I really liked the fresh, fun and humor approach with regard to volunteering. I am a social worker by training and have been for 23 years. I've transitioned into a volunteer coordinator position. It is exceptionally refreshing working with relatively healthy people rather that "cases" and you are right...people need lots of opportunities to laugh (and even celebrate) or they will fade away from the volunteer experience.


Submitted on 3 October 2005 by Lynn Heyman, Miami Children's Hospital, Director, Community & Volunteer Resource Miami, Florida USA

At Radio Lollipop, an international volunteer program for children in hospital we call volunteering "Serious Fun".
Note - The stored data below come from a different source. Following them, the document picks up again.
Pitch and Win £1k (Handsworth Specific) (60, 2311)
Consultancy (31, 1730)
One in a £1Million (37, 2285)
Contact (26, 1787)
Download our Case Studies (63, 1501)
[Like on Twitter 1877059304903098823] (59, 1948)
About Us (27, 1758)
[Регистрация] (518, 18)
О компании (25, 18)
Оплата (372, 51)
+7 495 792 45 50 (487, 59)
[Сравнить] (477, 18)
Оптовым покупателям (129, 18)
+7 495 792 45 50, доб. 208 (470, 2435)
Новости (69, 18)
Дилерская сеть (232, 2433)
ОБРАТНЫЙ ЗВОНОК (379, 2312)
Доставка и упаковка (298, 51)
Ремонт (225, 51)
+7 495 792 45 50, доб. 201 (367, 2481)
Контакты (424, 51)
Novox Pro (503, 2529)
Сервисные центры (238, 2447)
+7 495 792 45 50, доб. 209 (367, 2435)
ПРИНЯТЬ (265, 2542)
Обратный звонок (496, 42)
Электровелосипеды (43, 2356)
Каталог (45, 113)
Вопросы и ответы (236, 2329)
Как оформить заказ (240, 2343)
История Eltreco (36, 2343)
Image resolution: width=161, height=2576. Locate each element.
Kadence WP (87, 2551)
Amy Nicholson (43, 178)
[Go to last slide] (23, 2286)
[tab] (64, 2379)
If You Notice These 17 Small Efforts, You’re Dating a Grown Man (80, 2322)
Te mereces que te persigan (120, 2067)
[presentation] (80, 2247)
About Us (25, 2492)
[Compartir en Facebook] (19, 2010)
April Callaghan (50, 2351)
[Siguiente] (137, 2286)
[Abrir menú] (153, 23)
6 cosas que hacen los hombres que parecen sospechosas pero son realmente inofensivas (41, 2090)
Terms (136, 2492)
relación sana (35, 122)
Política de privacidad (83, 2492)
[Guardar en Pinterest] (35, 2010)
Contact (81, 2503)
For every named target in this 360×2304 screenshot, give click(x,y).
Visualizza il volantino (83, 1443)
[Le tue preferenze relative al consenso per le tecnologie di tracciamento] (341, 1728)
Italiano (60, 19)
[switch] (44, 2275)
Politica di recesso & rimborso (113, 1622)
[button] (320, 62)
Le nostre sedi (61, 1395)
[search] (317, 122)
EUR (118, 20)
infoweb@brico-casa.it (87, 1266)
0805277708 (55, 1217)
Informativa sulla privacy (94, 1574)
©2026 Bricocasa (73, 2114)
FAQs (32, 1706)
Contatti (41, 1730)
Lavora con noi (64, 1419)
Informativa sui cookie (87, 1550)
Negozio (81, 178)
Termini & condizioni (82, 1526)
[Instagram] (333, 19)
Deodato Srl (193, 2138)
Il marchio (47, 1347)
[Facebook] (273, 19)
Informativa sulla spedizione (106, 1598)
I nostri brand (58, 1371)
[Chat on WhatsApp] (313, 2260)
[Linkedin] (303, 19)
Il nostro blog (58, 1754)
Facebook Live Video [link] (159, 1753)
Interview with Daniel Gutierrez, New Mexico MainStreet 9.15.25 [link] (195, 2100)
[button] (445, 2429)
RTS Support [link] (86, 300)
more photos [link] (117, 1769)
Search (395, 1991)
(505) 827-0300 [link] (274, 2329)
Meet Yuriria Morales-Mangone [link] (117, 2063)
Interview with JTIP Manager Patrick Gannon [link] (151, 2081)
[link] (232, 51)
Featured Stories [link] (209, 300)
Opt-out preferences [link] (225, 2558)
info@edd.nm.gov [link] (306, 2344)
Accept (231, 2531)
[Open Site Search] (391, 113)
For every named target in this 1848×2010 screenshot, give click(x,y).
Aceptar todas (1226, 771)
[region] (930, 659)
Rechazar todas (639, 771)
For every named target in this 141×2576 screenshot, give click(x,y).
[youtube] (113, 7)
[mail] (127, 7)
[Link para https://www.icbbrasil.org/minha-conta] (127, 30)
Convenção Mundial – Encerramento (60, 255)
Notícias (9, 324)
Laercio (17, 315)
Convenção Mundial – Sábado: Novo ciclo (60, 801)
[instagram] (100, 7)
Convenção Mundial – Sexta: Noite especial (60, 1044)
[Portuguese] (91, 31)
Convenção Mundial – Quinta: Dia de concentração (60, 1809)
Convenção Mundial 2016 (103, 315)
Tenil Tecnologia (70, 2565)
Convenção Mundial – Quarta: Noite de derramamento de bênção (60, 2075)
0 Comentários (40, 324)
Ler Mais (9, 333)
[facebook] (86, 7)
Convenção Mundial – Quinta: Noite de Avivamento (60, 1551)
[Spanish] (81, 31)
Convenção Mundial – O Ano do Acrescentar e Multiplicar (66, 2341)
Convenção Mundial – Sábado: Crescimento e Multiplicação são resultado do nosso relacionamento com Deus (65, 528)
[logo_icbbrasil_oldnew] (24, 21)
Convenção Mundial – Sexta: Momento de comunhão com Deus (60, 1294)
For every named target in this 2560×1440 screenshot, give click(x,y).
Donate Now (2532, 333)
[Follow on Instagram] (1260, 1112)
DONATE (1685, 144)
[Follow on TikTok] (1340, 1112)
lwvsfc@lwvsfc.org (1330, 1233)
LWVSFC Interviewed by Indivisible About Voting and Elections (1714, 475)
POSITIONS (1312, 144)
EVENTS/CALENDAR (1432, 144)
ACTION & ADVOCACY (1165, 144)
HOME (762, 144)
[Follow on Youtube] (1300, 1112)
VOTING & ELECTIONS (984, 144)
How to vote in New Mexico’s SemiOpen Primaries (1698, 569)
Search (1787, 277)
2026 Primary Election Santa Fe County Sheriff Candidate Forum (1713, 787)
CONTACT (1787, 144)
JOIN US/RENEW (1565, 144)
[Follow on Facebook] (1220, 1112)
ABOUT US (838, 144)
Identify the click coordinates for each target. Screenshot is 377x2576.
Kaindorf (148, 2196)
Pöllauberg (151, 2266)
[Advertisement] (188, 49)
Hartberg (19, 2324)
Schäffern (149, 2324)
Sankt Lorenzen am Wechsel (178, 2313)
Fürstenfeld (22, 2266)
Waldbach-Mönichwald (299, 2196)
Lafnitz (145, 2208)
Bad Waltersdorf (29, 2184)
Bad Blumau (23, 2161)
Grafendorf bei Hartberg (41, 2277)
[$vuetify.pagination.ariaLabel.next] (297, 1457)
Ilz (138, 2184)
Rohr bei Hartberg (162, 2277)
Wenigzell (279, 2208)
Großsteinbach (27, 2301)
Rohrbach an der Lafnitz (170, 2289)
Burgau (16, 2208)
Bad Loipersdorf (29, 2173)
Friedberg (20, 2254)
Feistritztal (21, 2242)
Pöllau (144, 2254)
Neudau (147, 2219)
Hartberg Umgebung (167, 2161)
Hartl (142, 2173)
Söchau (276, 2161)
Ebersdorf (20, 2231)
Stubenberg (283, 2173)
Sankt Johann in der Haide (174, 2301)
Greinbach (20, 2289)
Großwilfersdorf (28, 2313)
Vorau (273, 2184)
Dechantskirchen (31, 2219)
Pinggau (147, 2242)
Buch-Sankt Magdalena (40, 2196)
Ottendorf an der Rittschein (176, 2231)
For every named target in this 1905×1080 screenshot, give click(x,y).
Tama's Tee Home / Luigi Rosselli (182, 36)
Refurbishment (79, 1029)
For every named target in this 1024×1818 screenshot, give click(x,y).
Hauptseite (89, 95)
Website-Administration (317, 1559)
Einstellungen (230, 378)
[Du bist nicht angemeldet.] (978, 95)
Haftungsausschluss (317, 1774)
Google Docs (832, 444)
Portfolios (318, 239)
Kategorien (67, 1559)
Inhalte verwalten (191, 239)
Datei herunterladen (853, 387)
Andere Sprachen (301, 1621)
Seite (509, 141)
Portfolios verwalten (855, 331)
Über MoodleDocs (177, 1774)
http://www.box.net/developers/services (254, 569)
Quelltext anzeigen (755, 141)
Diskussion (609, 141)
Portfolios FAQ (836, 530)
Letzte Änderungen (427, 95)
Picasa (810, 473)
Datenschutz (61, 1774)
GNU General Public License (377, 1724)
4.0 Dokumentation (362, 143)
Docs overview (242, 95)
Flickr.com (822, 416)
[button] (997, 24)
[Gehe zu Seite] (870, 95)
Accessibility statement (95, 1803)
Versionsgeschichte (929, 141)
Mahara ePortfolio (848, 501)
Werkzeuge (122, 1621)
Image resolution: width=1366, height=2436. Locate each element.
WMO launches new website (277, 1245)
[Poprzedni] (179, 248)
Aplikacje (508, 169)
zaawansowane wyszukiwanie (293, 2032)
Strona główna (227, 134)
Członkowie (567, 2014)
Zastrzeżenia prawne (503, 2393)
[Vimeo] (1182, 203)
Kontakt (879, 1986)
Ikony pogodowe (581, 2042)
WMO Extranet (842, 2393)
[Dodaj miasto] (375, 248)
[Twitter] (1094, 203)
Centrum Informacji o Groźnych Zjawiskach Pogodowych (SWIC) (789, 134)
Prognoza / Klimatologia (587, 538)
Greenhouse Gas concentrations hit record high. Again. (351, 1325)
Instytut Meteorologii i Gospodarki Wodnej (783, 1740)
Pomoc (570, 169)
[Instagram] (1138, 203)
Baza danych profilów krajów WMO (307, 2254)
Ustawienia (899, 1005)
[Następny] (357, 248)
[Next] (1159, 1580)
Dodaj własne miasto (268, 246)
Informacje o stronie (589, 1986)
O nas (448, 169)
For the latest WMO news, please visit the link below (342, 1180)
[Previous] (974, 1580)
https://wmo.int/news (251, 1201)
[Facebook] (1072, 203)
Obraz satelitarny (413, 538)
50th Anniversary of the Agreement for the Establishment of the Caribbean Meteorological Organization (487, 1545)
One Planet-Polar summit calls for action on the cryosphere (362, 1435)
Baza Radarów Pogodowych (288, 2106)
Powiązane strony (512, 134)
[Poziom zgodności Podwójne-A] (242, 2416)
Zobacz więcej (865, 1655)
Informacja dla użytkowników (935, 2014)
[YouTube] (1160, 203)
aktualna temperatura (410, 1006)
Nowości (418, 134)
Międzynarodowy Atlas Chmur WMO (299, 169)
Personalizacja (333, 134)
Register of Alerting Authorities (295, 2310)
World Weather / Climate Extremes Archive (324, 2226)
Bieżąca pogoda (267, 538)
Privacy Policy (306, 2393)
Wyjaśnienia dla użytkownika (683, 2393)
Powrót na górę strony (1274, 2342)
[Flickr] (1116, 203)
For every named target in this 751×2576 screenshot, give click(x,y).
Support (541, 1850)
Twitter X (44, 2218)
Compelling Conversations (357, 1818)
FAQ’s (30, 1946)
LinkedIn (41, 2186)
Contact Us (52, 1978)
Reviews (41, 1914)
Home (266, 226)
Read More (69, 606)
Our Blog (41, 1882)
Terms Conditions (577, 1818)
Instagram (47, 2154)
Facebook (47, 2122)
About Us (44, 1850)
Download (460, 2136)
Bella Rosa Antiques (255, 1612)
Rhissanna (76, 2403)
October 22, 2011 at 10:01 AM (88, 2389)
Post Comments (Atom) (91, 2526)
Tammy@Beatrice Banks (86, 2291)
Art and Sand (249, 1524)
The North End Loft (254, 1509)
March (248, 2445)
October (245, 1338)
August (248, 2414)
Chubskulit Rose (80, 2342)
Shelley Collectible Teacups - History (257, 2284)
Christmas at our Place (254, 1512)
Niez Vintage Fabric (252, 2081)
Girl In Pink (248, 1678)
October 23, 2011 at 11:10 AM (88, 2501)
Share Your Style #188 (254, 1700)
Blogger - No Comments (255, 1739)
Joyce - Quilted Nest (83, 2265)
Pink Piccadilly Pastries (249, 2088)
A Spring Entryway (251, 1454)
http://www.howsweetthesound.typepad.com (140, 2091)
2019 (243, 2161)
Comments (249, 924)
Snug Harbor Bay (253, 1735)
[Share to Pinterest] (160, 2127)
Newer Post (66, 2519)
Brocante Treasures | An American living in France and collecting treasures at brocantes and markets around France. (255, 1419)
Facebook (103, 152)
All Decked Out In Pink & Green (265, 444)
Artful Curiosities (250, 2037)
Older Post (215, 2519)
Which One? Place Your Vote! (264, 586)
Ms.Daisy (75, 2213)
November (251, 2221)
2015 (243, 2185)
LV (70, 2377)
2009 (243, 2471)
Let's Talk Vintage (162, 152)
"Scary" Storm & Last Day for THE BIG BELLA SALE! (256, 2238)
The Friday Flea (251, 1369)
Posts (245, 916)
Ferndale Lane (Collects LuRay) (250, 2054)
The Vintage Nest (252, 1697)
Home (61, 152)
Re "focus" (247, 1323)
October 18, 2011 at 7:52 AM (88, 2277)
Submitted on 6 September 2005 by Hillary Roberts, Project Linus NJ, Inc., President, Keyport/NJ USA

A new director was hired at the office. She challenged staff to rewrite the mission statement; to rethink the agency's purpose. It was fun to participate in the process and in the end the mission statement reflected a refreshed approach towards workplace attitudes. The winning mission statement read:


We will never compromise our integrity

Compassion always

Customer respect begins with self-respect We accept our responsibility to serve people in challenging times We have the moral courage to advocate for the needs of our clients Humor helps weather the tough time, encourages optimism and relieves stress


The inclusion of humor had been missing from the day to day grind. From the top down and the bottom up, staff and volunteers were recharged. The new statement gave permission for humor on the job-what a concept!


Posted on 2 September 2005 by Maria Rizzo, Florida Hospital, Manager, Altamonte Springs Florida USA

This was a great article. I agree when you talk about incorporating "fun" into work. With fun comes creativity and creativity opens doors to new ideas and ways to be innovative with your volunteer team and paid staff.